DATA EXTRACTS >>
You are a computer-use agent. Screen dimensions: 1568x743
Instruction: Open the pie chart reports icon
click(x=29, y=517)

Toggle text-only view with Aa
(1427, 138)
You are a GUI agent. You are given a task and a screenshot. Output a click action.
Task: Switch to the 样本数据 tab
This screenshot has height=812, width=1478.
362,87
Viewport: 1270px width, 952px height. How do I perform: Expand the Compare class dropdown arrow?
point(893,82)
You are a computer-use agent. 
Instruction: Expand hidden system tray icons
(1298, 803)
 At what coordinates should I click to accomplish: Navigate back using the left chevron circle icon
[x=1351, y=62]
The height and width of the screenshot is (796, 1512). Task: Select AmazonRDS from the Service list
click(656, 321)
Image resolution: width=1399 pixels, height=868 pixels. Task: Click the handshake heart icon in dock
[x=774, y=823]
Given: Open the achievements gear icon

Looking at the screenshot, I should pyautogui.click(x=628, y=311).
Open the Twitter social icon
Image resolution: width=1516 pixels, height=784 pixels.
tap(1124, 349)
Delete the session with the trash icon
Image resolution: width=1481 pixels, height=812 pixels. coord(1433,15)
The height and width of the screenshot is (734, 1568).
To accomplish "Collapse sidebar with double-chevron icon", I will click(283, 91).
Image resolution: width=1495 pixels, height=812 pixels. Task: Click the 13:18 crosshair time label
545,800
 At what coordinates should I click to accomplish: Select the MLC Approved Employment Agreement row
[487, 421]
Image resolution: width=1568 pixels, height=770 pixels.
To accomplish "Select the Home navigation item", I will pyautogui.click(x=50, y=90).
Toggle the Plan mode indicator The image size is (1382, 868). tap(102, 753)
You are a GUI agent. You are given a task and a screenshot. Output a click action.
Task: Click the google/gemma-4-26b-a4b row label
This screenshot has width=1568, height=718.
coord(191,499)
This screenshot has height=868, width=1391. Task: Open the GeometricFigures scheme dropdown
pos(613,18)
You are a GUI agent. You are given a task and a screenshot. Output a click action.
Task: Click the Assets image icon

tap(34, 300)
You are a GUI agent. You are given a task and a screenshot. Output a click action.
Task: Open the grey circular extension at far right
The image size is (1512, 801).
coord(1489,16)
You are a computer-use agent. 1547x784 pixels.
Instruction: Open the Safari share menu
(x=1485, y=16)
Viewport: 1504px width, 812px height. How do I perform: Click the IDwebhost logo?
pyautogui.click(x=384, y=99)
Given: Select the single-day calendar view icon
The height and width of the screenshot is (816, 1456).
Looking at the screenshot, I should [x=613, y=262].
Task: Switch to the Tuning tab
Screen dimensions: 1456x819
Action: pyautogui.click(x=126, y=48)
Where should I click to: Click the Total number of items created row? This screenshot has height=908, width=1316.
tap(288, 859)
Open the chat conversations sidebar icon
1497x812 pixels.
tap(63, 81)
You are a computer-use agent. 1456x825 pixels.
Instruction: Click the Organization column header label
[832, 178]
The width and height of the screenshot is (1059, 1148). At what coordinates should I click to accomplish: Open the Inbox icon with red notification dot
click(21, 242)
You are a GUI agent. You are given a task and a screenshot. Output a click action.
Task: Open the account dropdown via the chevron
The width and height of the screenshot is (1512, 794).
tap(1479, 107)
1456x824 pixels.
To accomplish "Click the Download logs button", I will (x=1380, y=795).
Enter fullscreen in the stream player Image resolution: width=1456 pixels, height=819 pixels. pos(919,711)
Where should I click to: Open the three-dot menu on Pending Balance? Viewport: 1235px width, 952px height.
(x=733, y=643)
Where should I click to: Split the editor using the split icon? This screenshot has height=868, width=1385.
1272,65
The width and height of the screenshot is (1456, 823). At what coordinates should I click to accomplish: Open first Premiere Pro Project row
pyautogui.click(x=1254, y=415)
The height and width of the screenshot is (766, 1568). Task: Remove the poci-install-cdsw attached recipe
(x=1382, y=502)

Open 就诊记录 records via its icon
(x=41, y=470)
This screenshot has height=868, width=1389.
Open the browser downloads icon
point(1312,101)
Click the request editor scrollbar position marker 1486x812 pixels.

TASK OBJECTIVE >>
Each line from the one that contains "Open 就诊记录 records via its icon" through the end of the material above should be returned exactly, and nothing else.

SOLUTION TO THIS TASK >>
Open 就诊记录 records via its icon
(x=41, y=470)
This screenshot has height=868, width=1389.
Open the browser downloads icon
point(1312,101)
Click the request editor scrollbar position marker 1486x812 pixels.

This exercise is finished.